The cousins dug away. Fingal’s spade was red and much newer than Henning’s, which was blue and a bit worse for wear. Perhaps it had been used during the previous China excavation, so it was understandable. But a red spade always digs faster than a blue one.
It was still only morning. They had just come down to the beach with their mothers, who were sisters and currently busy lying down on their backs and tanning their titties — it was that kind of beach.
It was quite easy to dig. At first, at least. But soon the sand they’d dug out started to run back down into the hole. Henning said that they’d have to make the hole a bit wider at the top.
It was rather boring to have to make the hole wider when what they really wanted to do was to dig straight down and come to the Chinese as quickly as possible. But if they wanted to get through, they would have to put up with a few annoying little problems. And keep at it even so.

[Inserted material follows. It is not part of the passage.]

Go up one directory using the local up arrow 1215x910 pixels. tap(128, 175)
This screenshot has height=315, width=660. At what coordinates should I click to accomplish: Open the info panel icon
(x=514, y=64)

And so Henning got stuck in, and Fingal followed his example.
‘Shut up now, I’m listening and trying to hear something!’ said Henning when the hole was so deep that only his head and shoulders stuck out when he stood upright on the bottom. That was certainly true of Fingal, at any rate, who was some ten centimetres shorter than his cousin.
‘Sh!’ said Fingal to himself, holding his index finger over his lips when Henning pressed his ear down on the wet sand.
‘Could you hear anything?’ he asked when Henning stood up again and brushed the sand out of his ear.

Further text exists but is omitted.